The state’s permanent school fund, which spins off money for textbooks and the like each year, has recaptured billions of dollars after a frightening downward spiral this spring. Trouble is, the increase in the fund may produce no increase at all in education spending. The real beneficiaries of the fund often are the state legislature and its priorities outside education.
The state’s permanent school fund, which spins off money for textbooks and the like each year, has recaptured billions of dollars after a frightening downward spiral this spring.
The fund now stands at about $22 billion – after plummeting to less than $16 billion. The previous peak had been about $25 billion, said State Board of Education Member David Bradley.
Trouble is, the increase in the fund may produce no increase at all in education spending, Bradley lamented. Indeed, he said, the real beneficiaries of the fund often are the state legislature and its priorities outside education.
“The money does go to public education – but every dollar that comes from the school fund is one dollar less goes into education from other coffers,” Bradley said.
He added: “We have a love-hate relationship with the legislature.”
No wonder, given the odd power-sharing arrangement over the school fund. The state school board, with a little help from the constitution, decides how much of the fund can be spent each year. The product of that decision — a percentage — is called the “available school fund” for a period of two years.
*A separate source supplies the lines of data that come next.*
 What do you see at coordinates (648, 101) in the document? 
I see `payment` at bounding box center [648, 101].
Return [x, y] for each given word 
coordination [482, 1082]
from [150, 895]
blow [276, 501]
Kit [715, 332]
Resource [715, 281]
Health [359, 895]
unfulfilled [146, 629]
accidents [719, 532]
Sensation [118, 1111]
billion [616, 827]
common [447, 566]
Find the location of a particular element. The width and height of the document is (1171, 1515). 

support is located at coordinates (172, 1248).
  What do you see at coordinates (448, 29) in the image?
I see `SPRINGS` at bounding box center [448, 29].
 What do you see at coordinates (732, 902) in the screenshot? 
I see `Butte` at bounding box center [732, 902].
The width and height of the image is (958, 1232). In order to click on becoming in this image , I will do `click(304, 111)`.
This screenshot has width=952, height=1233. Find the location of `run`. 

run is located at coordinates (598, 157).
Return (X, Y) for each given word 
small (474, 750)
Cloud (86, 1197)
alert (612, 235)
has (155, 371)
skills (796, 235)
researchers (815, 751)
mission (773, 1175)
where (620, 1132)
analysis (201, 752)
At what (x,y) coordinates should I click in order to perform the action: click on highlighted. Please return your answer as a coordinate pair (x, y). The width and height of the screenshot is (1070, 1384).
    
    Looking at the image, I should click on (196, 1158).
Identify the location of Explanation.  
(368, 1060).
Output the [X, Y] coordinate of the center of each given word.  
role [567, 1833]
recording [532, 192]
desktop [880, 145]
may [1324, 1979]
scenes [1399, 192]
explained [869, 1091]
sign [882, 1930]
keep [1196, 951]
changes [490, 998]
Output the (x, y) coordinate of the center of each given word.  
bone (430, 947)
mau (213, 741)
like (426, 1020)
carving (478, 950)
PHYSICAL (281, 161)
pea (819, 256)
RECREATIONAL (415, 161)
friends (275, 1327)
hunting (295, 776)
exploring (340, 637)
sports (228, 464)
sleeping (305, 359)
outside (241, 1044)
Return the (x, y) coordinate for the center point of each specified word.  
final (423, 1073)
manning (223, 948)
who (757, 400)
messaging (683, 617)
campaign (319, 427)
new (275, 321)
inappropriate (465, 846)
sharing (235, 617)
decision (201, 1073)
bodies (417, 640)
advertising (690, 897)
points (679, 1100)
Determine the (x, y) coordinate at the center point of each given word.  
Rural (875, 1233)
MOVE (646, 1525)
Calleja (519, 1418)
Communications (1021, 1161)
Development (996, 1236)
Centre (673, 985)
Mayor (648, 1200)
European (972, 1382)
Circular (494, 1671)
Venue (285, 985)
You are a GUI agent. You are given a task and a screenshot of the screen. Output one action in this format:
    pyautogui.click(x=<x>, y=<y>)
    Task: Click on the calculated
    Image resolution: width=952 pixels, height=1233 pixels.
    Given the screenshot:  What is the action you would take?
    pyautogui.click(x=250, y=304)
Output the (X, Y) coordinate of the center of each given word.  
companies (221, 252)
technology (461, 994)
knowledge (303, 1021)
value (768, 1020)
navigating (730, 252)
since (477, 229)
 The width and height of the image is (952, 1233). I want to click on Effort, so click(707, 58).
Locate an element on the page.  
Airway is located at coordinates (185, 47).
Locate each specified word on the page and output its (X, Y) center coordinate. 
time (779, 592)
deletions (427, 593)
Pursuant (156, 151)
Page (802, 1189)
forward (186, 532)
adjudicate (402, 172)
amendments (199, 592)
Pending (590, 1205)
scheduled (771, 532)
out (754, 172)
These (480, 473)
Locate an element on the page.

But the board has no say in how to spend the money – that’s the legislature’s business. The nature of politics being what it is, legislators naturally want as much of the permanent school fund as they can get. Sure, they have to spend the money on textbooks or other school matters — but that just frees up other money to spend on transportation or crime or border security. And in a state where most everything goes somewhat underfinanced, any skimping on schools won’t get undue notice.
That leaves the board in the awkward role of gatekeeper over a fund over which they cannot spend. What makes it doubly frustrating is that the guard-dog role is the only board power enshrined in the constitution — everything else, as Bradley put it, is subject to "the whim of the legislature." The board cut the available school fund to just 2.5 percent of the total for the current biennial. The economic downturn did the rest: The fund balance fell so low its 10-year performance triggered a constitutional provision freezing all allocations.
Of course, two can play the gatekeeper game, as did the legislature when it cut the school board’s most recent request for textbook money by 15 percent.
Now with the fund again relatively flush, two board of education members said they likely would vote to restart payments to the legislature from the school fund at their regular November meeting. What happens to the money after that is quite out of their hands.